4. Stakeholder Dynamics: Balancing the interests of multiple stakeholders including operational creditors, employees, govt. dues etc. may resist the sale of distressed assets, complicating negotiations. Addressing these concerns while ensuring stakeholder alignment is essential for a successful transaction
5. Post-Acquisition Integration: Acquiring a distressed entity often involves integrating a struggling operation into a healthier business model. Merging a distressed entity into a healthy organization poses unique challenges. Investors /Buyers are required to carefully plan the integration process, addressing cultural differences, operational inefficiencies, and potential disruptions.
The Future of Distressed M&A in India
The I&B Code has laid the groundwork for a more structured and transparent process for distressed M&A, and several trends are likely to shape its future:
1. Emergence of Specialized Funds: The increasing awareness of distressed assets has led to the rise of specialized private equity and hedge funds focusing on these opportunities. These funds often have the expertise and resources needed to navigate the complexities of distressed M&A.
2. Growth in Cross-Border Transactions: As global investors become more familiar with the I&B Code, there are possibilities of an uptick in cross-border distressed M&A transactions. The potential for Indian companies to access international markets can enhance recovery prospects for distressed assets.
3. Sector-Specific Strategies: Different industries may require tailored approaches to distressed M&A. For example, established businesses in the technology sector may focus on acquisition of the distress corporate entities having intellectual property, while businesses in the manufacturing sector might find entities having operational setup lucrative considering integration and synergy to their overall business model.
4. Increased Collaboration: Collaborations between strategic and financial investors can lead to more effective turnaround strategies. By combining financial resources with operational expertise, stakeholders can enhance the chances of successful outcomes.

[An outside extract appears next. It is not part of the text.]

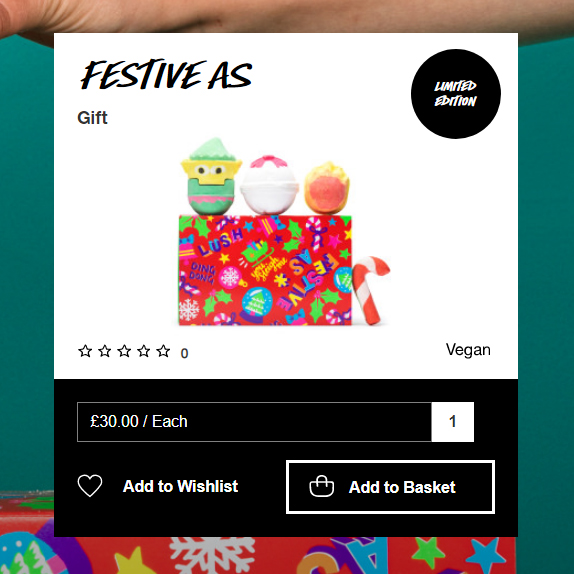Select the second rating star
Viewport: 574px width, 574px height.
click(x=105, y=351)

5. Legal Developments: The current wave of deal-making could drive M&A activity to record levels in the coming years. While Indian corporate houses have predominantly led M&A transactions through the I&B Code mechanism, landmark deals like ArcelorMittal's acquisition of Essar Steel are likely to boost confidence among foreign investors, as these assets are available at a discount rather than a premium. To facilitate this growth, the government must ensure that the M&A process under the I&B Code is transparent. Clarifications on gray areas and necessary amendments should be made promptly to align the I&B Code with other laws, thereby streamlining the M&A process through the I&B Code route.
Conclusion
Distressed M&A under the Insolvency and Bankruptcy Code, 2016, presents a unique blend of challenges and opportunities for stakeholders in the corporate ecosystem. As the framework continues to evolve, it offers a promising avenue for revitalizing distressed businesses and maximizing asset values. With careful navigation of the complexities involved, investors/acquirers can harness the potential of distressed M&A to foster growth and stability in an increasingly competitive market.